Il vento di oggi non accenna a smettere e detta nell’aria vortici di rabbia contro ogni materia. Non ricordo furia simile da quando sto nella città del fiume: l’asfalto potrebbe alzarsi da un battito all’altro imitando le colombine che nascono a mare sulle creste eccitate. Nessuno si è ancora fatto legare ai pali per ascoltare il canto meccanico delle sirene in corsa ovunque. Violento il vento ha vinto sul vetro della finestra contro ogni fermo uncinato che avevo teso alla persiana, costringendomi a chiudere fuori il cielo ocra di deserto. Poco fa uno schianto di cocci ha concluso la ribalta di un cassonetto lasciato ancora colmo dalla notte, per l’immonda stasi dei servizi di raccolta. Gli alberi cadono come bottiglie vuote sui muri di cinta e sulle auto, in una sincope frenetica di antenne curve sui palazzi. Il reticolo dei cavi tranviari ha fatto pesca di rami ora sospesi a mezz’aria sui binari, e in giro si vedono immagini da ultimo giorno sulla terra. Ma si finisce e si comincia allo stesso modo.
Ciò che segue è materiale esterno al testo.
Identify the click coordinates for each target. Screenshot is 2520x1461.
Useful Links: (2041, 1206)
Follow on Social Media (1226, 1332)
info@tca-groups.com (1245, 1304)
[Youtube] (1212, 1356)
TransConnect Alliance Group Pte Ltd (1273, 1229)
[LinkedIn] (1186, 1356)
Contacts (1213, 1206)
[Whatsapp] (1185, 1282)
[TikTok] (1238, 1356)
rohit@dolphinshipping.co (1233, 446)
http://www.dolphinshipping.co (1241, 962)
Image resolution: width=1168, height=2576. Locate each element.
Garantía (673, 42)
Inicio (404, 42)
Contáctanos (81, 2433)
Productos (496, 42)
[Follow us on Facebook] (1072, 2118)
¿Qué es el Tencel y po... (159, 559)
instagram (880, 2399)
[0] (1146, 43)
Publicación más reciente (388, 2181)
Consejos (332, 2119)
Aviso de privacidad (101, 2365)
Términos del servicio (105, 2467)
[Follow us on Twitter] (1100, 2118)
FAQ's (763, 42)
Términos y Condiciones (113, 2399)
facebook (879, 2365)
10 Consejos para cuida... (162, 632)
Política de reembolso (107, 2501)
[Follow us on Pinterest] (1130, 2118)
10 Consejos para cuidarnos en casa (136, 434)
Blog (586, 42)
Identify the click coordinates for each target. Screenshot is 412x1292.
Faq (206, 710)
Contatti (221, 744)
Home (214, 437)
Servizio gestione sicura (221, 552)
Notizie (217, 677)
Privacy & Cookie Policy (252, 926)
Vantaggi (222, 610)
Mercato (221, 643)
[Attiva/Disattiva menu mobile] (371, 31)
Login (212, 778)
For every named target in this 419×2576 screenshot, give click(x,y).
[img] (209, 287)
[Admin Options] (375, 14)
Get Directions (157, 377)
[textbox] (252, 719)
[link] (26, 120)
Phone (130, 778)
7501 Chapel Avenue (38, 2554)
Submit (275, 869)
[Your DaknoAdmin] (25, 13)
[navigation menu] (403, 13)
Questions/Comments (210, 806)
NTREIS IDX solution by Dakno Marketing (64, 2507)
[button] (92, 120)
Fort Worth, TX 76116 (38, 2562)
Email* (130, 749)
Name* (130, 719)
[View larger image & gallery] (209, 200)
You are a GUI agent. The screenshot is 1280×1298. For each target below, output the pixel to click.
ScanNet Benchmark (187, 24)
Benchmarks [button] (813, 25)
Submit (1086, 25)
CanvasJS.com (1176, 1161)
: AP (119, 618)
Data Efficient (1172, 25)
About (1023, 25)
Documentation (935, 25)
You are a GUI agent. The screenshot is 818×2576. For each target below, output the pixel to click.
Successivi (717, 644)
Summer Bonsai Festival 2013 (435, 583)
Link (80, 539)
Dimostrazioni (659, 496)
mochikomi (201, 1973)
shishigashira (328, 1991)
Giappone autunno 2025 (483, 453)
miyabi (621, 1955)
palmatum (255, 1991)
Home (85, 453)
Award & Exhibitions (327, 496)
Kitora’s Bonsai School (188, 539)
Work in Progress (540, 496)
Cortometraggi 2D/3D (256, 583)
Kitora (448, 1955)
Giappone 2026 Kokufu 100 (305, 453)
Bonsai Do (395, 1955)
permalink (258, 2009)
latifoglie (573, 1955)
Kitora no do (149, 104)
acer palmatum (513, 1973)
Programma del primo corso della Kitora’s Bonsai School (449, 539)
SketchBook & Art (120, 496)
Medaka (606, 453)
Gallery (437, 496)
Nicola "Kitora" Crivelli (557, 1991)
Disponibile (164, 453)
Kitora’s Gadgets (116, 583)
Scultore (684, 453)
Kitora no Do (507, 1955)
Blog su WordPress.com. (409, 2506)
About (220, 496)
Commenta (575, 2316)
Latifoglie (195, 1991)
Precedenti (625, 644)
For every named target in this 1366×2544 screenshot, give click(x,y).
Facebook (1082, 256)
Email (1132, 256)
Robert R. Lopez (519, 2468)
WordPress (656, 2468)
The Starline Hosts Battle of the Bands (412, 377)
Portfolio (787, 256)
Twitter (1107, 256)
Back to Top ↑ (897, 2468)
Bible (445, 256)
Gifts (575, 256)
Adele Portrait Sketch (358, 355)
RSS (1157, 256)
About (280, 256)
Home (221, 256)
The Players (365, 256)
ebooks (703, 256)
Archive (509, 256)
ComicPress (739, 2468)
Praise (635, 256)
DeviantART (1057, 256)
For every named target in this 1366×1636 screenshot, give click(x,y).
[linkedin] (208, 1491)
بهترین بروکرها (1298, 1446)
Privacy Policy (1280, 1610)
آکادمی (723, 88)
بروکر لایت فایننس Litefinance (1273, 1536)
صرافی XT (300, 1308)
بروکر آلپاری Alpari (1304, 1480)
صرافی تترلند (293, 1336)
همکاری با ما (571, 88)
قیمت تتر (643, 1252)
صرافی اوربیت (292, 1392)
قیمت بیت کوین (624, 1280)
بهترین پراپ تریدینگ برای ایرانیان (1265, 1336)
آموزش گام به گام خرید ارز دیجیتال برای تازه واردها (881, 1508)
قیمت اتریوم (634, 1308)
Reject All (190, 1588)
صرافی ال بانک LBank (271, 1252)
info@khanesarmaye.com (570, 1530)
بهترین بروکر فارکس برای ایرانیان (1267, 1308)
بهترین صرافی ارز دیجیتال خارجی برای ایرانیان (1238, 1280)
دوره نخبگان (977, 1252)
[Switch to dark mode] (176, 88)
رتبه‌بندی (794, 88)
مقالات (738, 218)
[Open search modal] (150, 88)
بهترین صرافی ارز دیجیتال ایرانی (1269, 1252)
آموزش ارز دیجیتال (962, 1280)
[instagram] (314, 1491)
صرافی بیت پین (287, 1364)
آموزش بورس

E il presente è una possibilità: ricalcare il tempo lontano in cui tutto nasceva, in cui venivano dati i nomi alle cose e l’umanità cercava di trovare se stessa, i suoi princìpi, e già di consolare il futuro. Correrà allora questo vento ai rifugi antiaerei sotto le grandi ville e per i cunicoli, alla risalita nelle vie sollevando la terra giusta a coprire buche e voragini; darà corpo al sogno che volino via per sempre gli affaristi dell’odio impiegati nella guerra tra le mafie spezzapollici dello spaccio; e farà tutto da solo, senz’altra mano a deviare la sua corsa, la sua direzione, la pura fatalità, il caso: ultima ragione di una speranza che batte alle murate.

Immersione

In due giorni sono passati trent’anni. L’altro ieri è stata l’Epifania, oggi il battesimo con cui Yeshùa inaugura la sua vita pubblica. In mezzo, i suoi trent’anni di vita nascosta. L’impertinenza del tempo liturgico rispetto a quello laico è stupenda perché regola un immaginario autonomo e un tale sproposito di attività umane ovunque da assegnare alla cronologia devota dignità pari a quella del calendario secolare. Allo stesso modo io vivo, tra le sponde di un tempo romano e uno palermitano, e i pochi giorni concreti che precedono di ancor meno ore spirituali il passaggio da una riva all’altra sono come l’emersione di una vita nascosta che affiora sotto il cielo un istante per immergersi nella cronologia dell’altro tempo. È un istante raro ma preciso, come quando avvisti il dorso di un cetaceo che sfiora il pelo dell’acqua per passare da una colonna di mare all’altra. Un istante che in me può durare anche un paio di giorni, quello che precede una partenza e quello che segue l’arrivo nell’altra sabbia. È un sussulto. Come quello che nell’esaltato rifiuto di Giovanni a immergere suo cugino nel Giordano trasforma il mondo intero nel grembo magnifico di Elisabetta. L’immersione di Yeshùa nel nostro fiume chiude il tempo di Natale e apre al tempo ordinario. Ogni passaggio di tempo dura un istante lungo giorni, mesi o anni: spero che tutta questa vita non mi sia nascosta per sempre.